В качестве подарка к 1 мая 1918 г. П. Е. Дыбенко позволил себе заявление по поводу исключения из РКП(б): «Коллектив правительства коммунистов… задушил октябрьские завоевания, протянув руку крупной буржуазии, бюрократии и немецким империалистам. Я рад, что, наконец, я свободен, что я не состою в компании коммунистов, соглашателей мировой буржуазии, которая празднует тризну по октябрьским завоеваниям»[861]
.Неудивительно, что вскоре «против Дыбенко возбуждено два новых дела. Он обвиняется в буйстве на станции Обухово и в получении дополнительного содержания на неработоспособных членов семьи – матери и жены»[862]
.Дело П. Е. Дыбенко по обвинению его в нарушении долга под Нарвой слушалось с 9 мая в Москве. Состоялось 9 открытых заседаний, репортажи о которых помещали практически все газеты. Суд вызвал ажиотаж: «Вход в зал заседаний по билетам, которых выдано очень мало. На лестнице и в кулуарах – “Ходынка”. В публике много матросов», – сообщала «Заря России»[863]
. Обвинителем выступал Н. В. Крыленко, защитником был Исаак Захарович Штейнберг (1888–1957), левый эсер, только что вышедший из Советского правительства, где занимал пост наркома юстиции, в знак протеста против Брестского мира. Скандал вызвало участие в процессе Н. В. Крыленко в качестве обвинителя, поскольку на него возлагали ответственность за ведение боевых действий в качестве верховного главнокомандующего, которому, в конечном счете, подчинялся и отряд П. Е. Дыбенко под Нарвой. Таким образом, получалось, что Н. В. Крыленко выступал обвинителем в деле, по которому сам мог оказаться обвиняемым. Значительная часть свидетелей не явилась. Во время заседаний откровенно говорили о дезорганизованности советских сил в конце февраля 1918 г.Последнее слово П. Е. Дыбенко произнес «с непередаваемой экспрессией, с чисто стихийной энергией… Сильным рокочущим баритоном он не столько оправдывает себя, сколько нападает на советскую власть»[864]

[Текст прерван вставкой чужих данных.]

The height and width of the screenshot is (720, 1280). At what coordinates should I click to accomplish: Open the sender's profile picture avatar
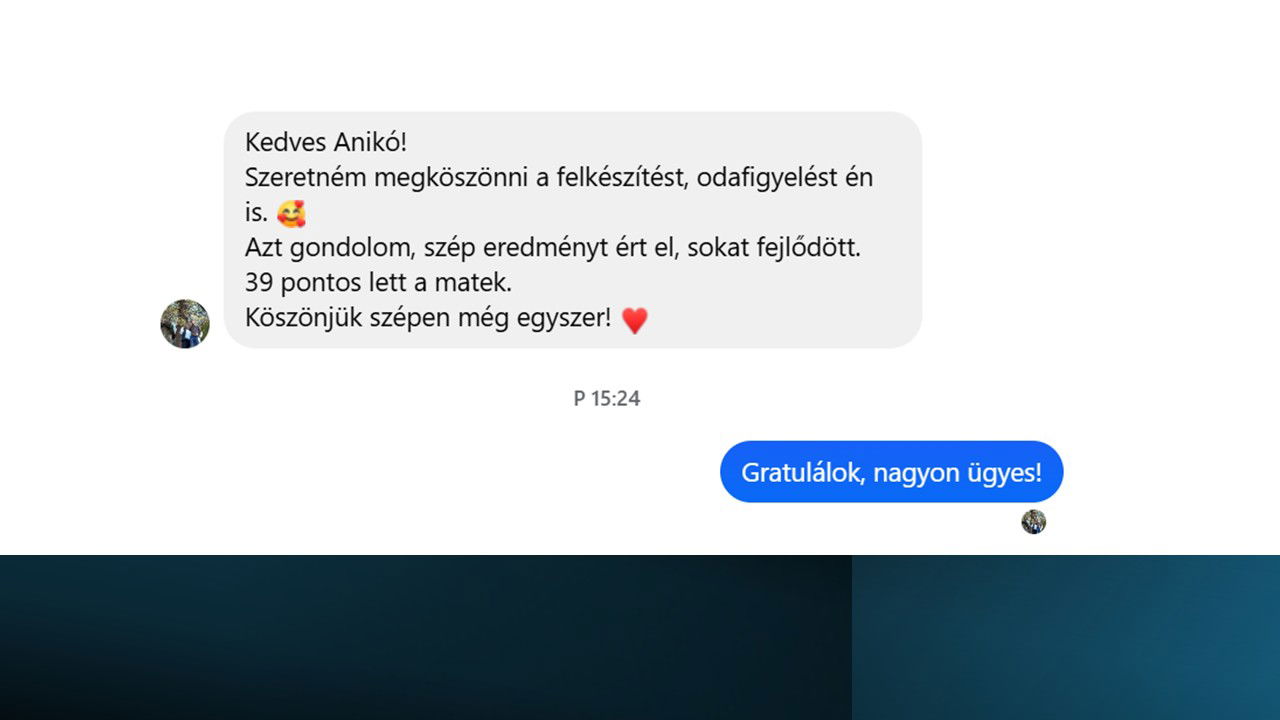(185, 323)
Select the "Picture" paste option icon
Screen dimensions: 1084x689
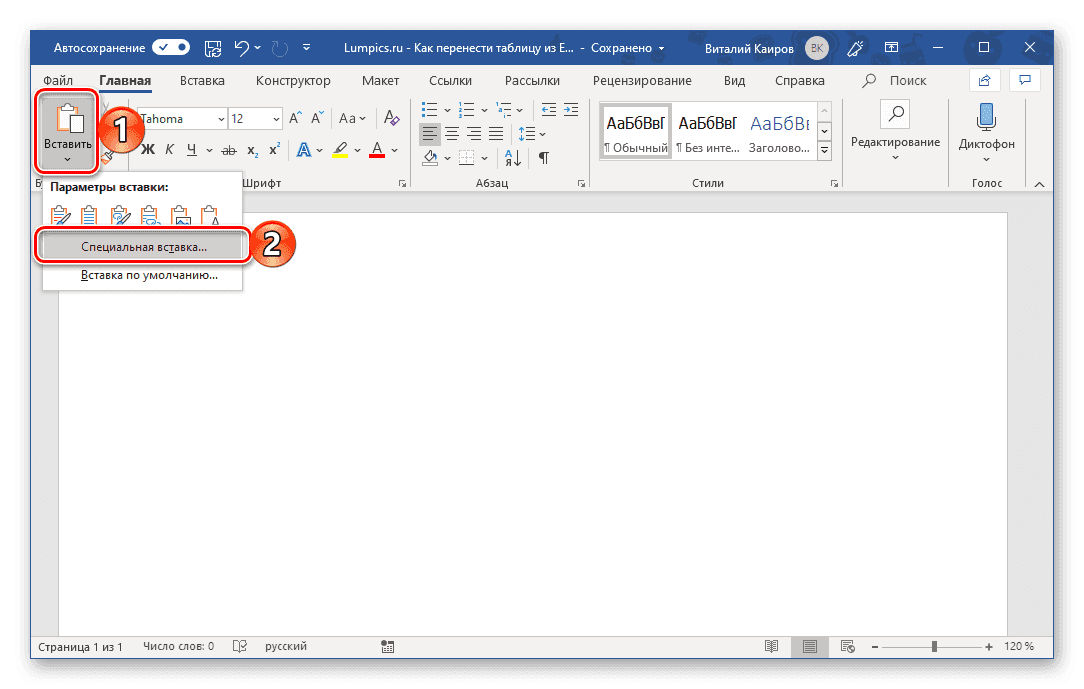pos(181,214)
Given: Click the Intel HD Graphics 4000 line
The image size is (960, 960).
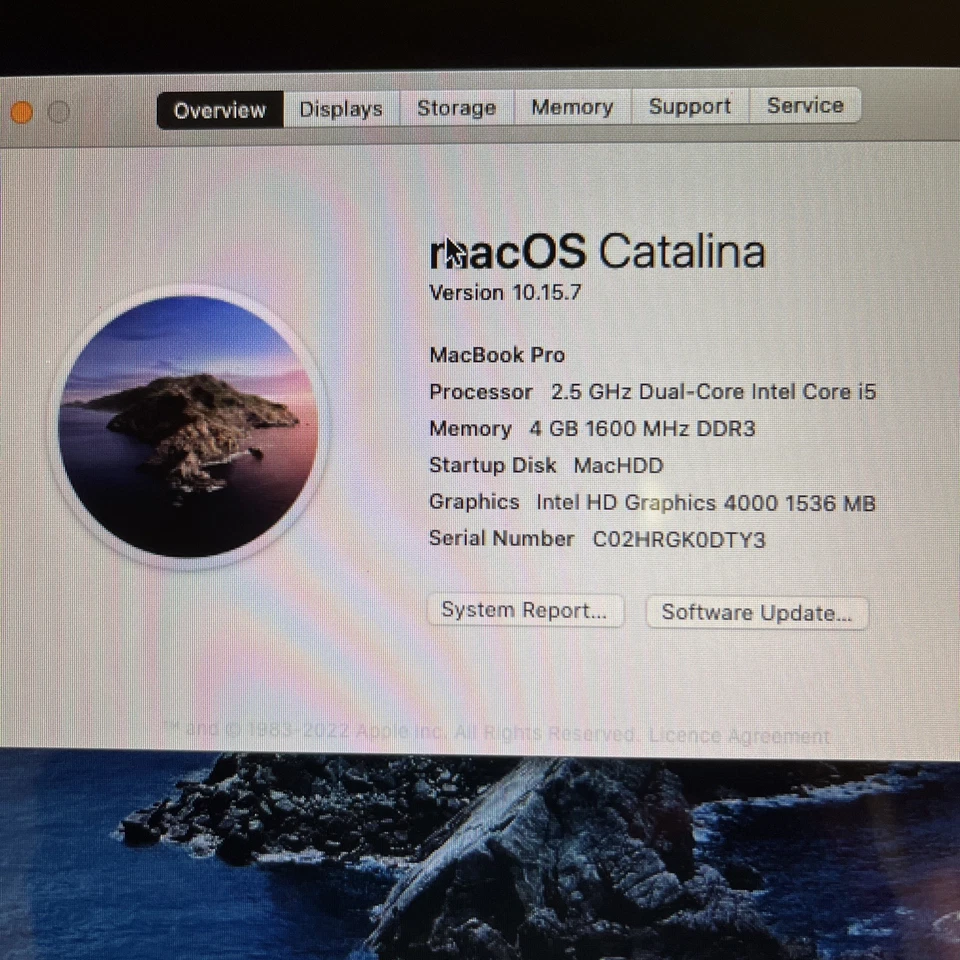Looking at the screenshot, I should coord(652,503).
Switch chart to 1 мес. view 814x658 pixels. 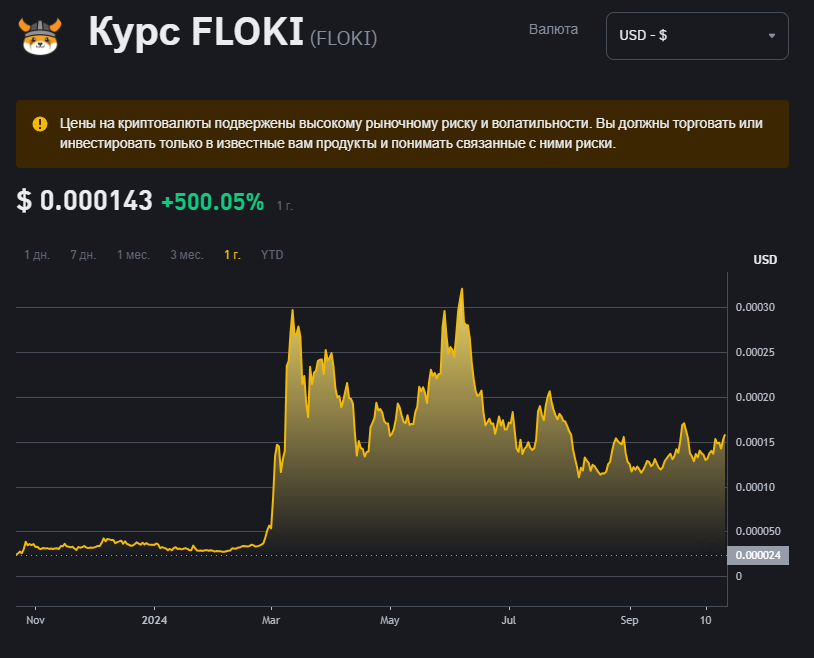tap(134, 255)
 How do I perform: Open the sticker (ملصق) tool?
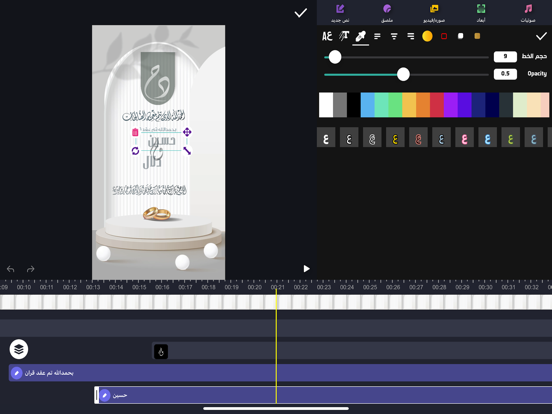tap(387, 13)
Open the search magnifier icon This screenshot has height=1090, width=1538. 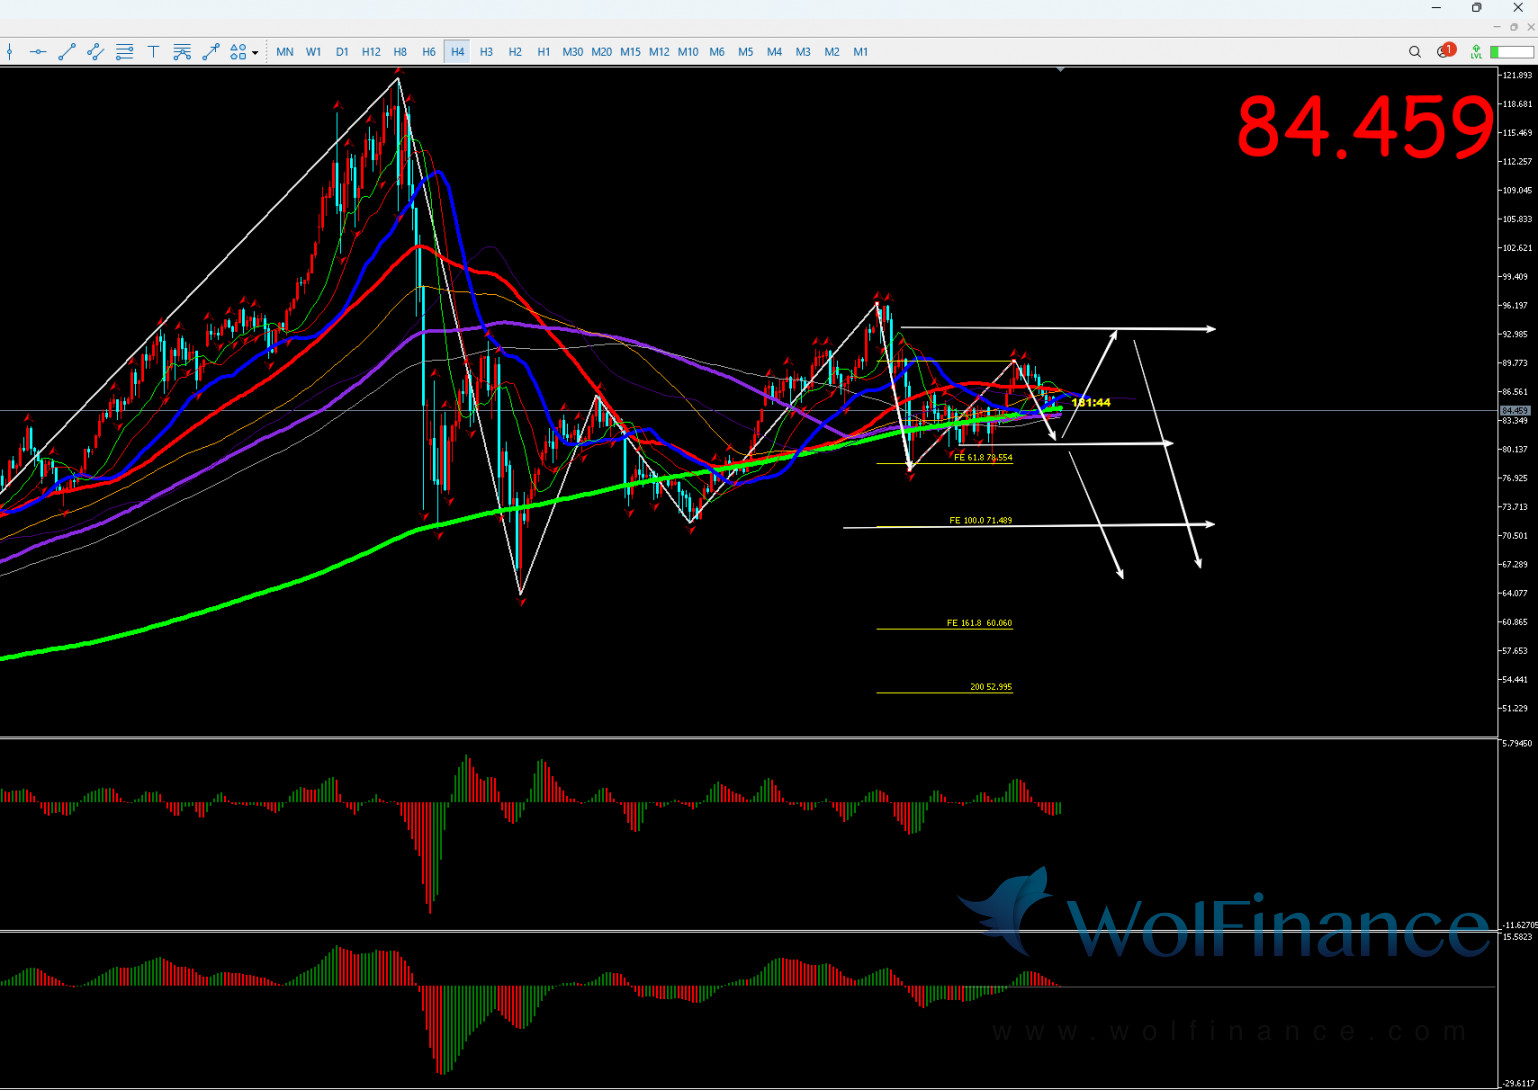click(1414, 52)
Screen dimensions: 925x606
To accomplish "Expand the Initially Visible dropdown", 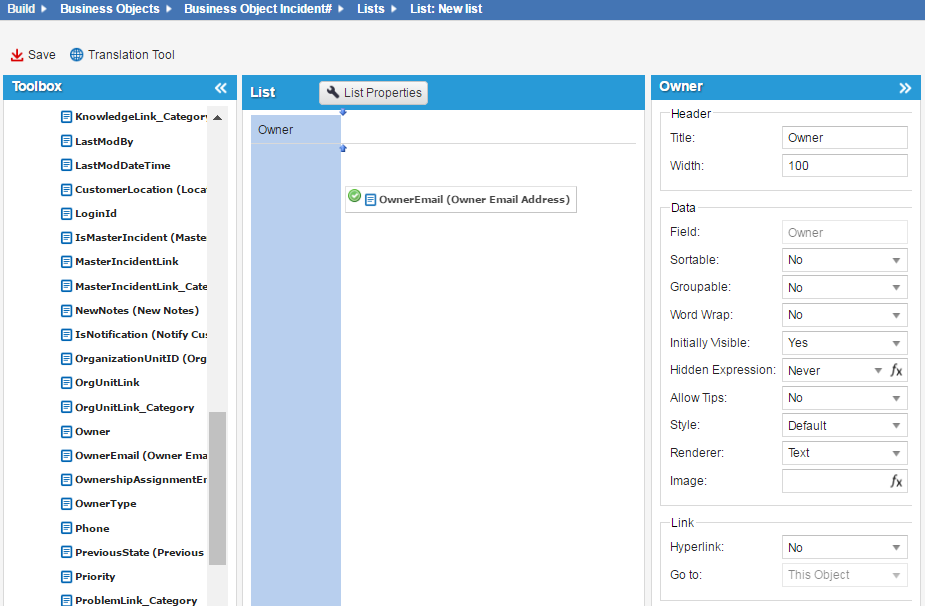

. Он говорил: «Что же делает сама эта власть, чтобы закрепить завоевания революции?…на самые ответственные роли назначают реакционных генералов, выпуская их из тюрем… Разве армия должна идти на обыски, аресты и реквизиции?…первым долгом нужно судить виновников этого разложения. Конечно, виновником этого не окажется тот, кто сидит сейчас в Кремле, окруженный стражей. Он умел только писать бумаги, но сам в этой среде никогда не был и ничего не творил своими руками… В настоящий трагический момент для советской республики здесь говорят, что Нарва не была бы сдана, если бы не было этого преступника Дыбенко, но я недоумеваю, кто же преступник теперь, когда взрывается форт Ино, чем обнажены подступы к Петрограду с моря! Я понимаю, что меня нужно убрать… к сожалению, у вас, в Москве, сидит Мирбах, который может сказать “Цыц!”»[865]И после этого П. Е. Дыбенко был полностью оправдан! «С вытянувшимся лицом поднимается на своем месте Крыленко»[866]
– действительно, было от чего прийти в изумление.О насилии над железнодорожниками и пьянстве предпочли забыть. В газетах отмечалось, что «в советских кругах признано нежелательным вызывать все то возбуждение, которое вокруг этого дела создалось, причем будет также прекращено и дело Коллонтай»[867]
по ее обвинению в укрывательстве мужа[868].После суда П. Е. Дыбенко вернулся на Балтийский флот, где несколько месяцев служил матросом и участвовал в заседаниях 3-го съезда Балтийского флота. Возвращением в матросы он доказал, что мог не только возвыситься, но и достойно уйти с руководящих постов. Он не стал противником Советской власти, напротив, активно участвовал в Гражданской войне, стал командиром дивизии и заслужил три ордена Красного Знамени – за штурм мятежного Кронштадта в марте 1921 г. (награжден в том же году), за взятие Севастополя в апреле 1919 г. (награжден в 1922 г.) и за взятие Царицына в декабре 1919 г. (награжден в 1922 г.). В 1922 г. был восстановлен в РКП(б).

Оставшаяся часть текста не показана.